The Company is in the trading business and has no manufacturing unit. The information pertaining to conservation of energy, technology absorption , as required under the Companies Act, 2013, read with the Companies (Accounts) Rules 2014 is not applicable to the Company. During the year there was no Foreign exchange earnings and Outgo

Particulars of Remuneration of Managerial Personnel and Employees and Related Disclosure

The information required under section 197 of the Act read with Rule 5(1) of the Companies (Appointment and Remuneration of Managerial Personnel) Rules, 2014 are given below. a. Ratio of remuneration of each director to the median remuneration of the employees of the Company for the financial year: None of the Director is being paid remuneration except the sitting fees. b. Percentage increase in the remuneration of Chief Executive Officer, Chief Financial Officer, Company Secretary in the financial year 2023-2024:

S l . Name No.

Designation %increase in remuneration in the FY 2023-24
1. Shri Joydeep Pattanayak Chief Executive Officer 10.71
2. Smt. Sujata Pandey Company Secretary -
3. Shri Vikas Joshi Chief Financial Officer 18.88

*Sujata Pandey was appointed as Company Secretary & Compliance Officer, w.e.f. April 06, 2023 i.e. during the financial year 2023-24, hence, percentage increase is not applicable . c. Percentage increase in the median remuneration of employees in the financial year : 10.71% d. Number of permanent employees on the rolls of the Company: 3 e. Average percentile increase already made in the salaries of employees other than the managerial personnel in the last financial year and its comparison with the percentile increase in the managerial remuneration and justification thereof and point out if there are any exceptional circumstances for increase in the managerial remuneration: Nil because there are no other employees in the Company other than the key managerial personnel. f. The Company affirms that remuneration is as per the Remuneration policy of the Company.

The details as required pursuant to provisions of sub-rule (2) and (3) of Rule 5 of the Companies (Appointment and Remuneration of Managerial Personnel) Rules, 2014 (including any amendment and re-enactment thereof) and forming part of this report is given in separate annexure to this Report. The said annexure is not being sent along with this Report to the Members of the Company in line with the provisions of Section 136 of the Companies Act, 2013. Any member interested in obtaining a copy of the said statement may write to the Company Secretary at the Registered Office of the Company. The aforesaid annexure is also available for inspection by the Members at the Registered office of the Company, twenty-one days before the 145th Annual General Meeting and up to the date of the said Annual General Meeting during business hours on working days.

Further none of the employee was drawing in excess of the limits laid down in Rule 5(2) of the Companies Appointment and Remuneration of Managerial Personnel) Rules, 2014 which needs to be disclosed in the directors report.

Also, none of the employees listed in the said Annexure is a relative of any Director of the Company.

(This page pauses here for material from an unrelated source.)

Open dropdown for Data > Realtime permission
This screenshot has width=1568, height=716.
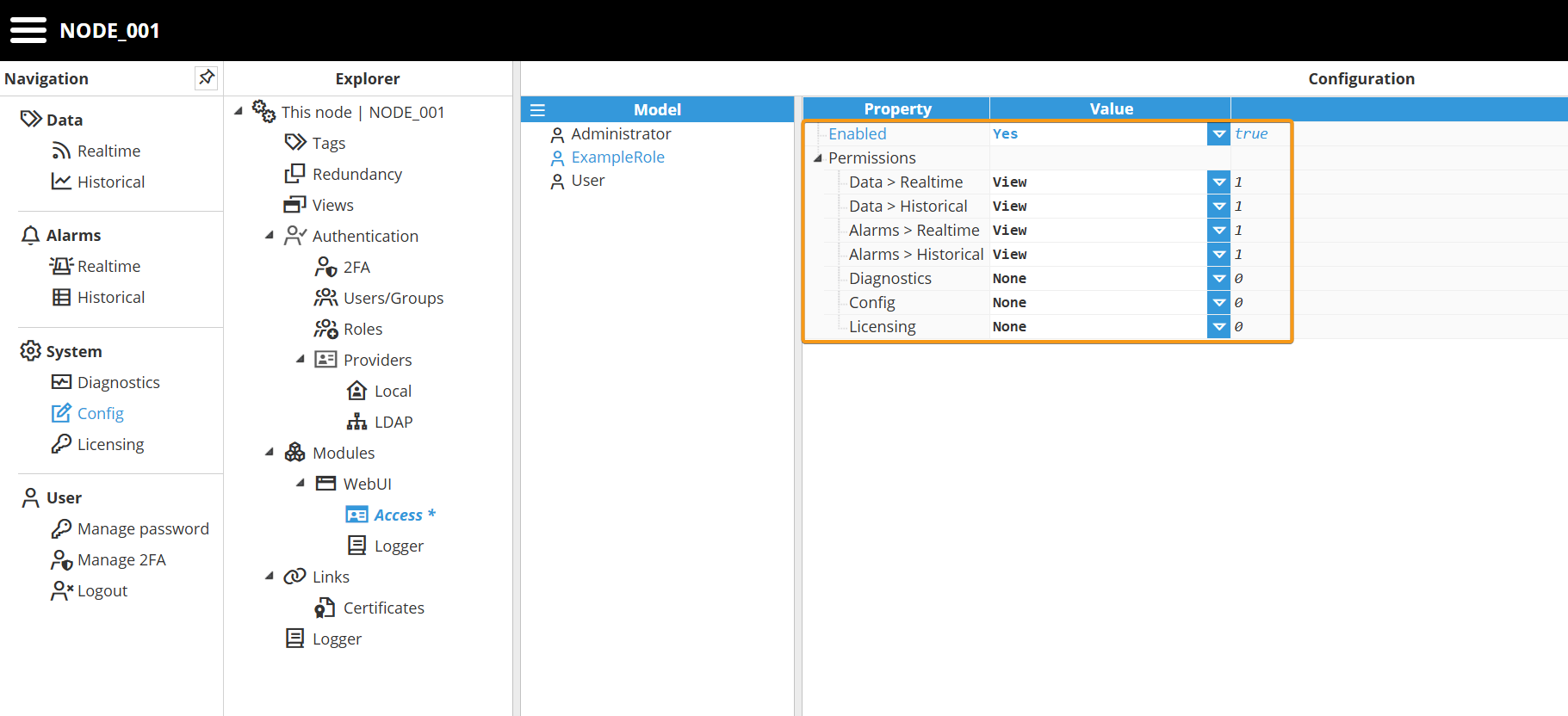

None of the employees hold (by himself/herself or along with his/her spouse and dependent children) equity shares of the Company.

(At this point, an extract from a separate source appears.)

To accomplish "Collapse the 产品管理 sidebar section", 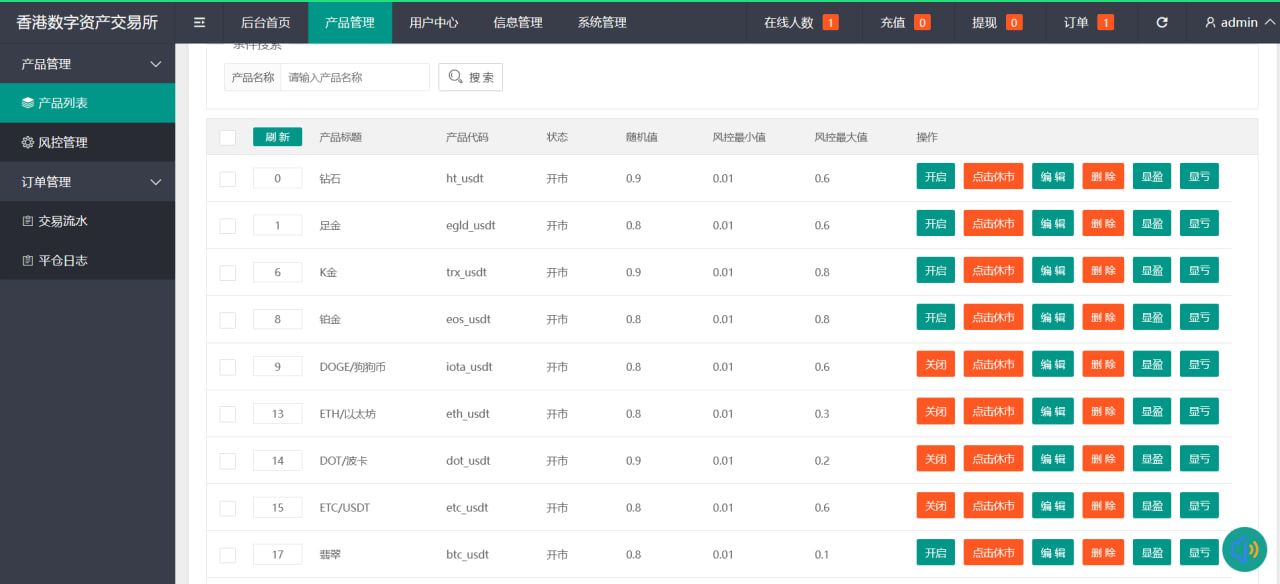I will coord(155,64).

Internal Complaint Committee

The Company is committed to provide a safe and conducive work environment to its employees. Due to having less than 10 workers, Internal Complaint Committee has not been constituted under The_Sexual Harassment of Women at Workplace (Prevention, Prohibition and Redressal) Act, 2013. Also the Company has not received any complaint under The_ Sexual Harassment of Women at Workplace (Prevention, Prohibition and Redressal) Act, 2013, during the year.

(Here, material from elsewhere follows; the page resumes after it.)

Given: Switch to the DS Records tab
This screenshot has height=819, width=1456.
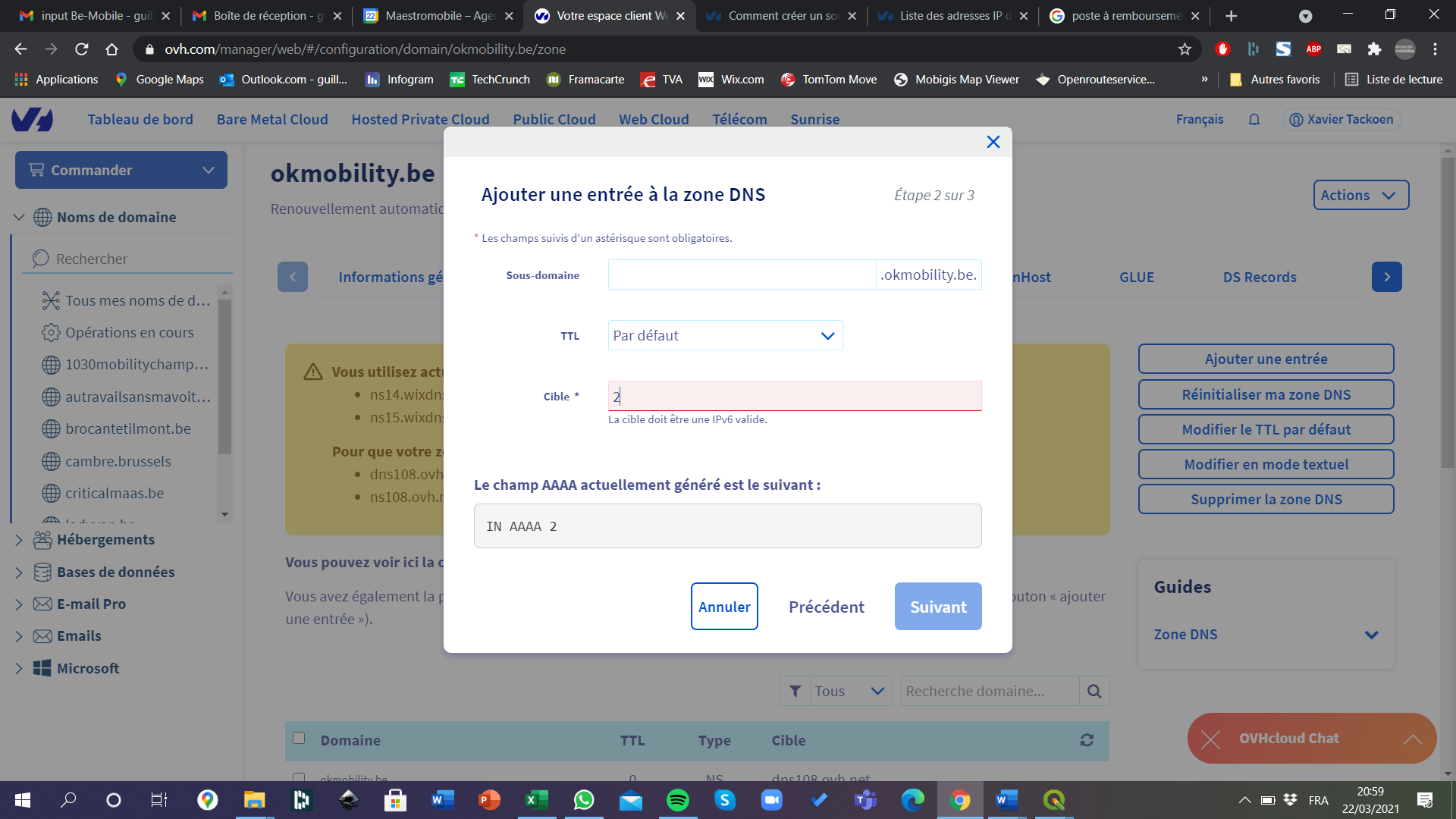Looking at the screenshot, I should [x=1259, y=278].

Extract of the Annual Return

Pursuant to section 92(3) read with Section 134(3) (a) of the Companies Act, 2013, the Annual Return as on March 31, 2024 is available on the Companys website at http://longviewtea.org/investor/Annual%20 Return_2024.pdf Compliance with Secretarial Standards

The Company has complied with applicable Secretarial Standards issued by the Institute of Company Secretaries of India.

Acknowledgement

Your Directors would like to express their sincere appreciation for the assistance and cooperation received from the Members and employees during the year under review.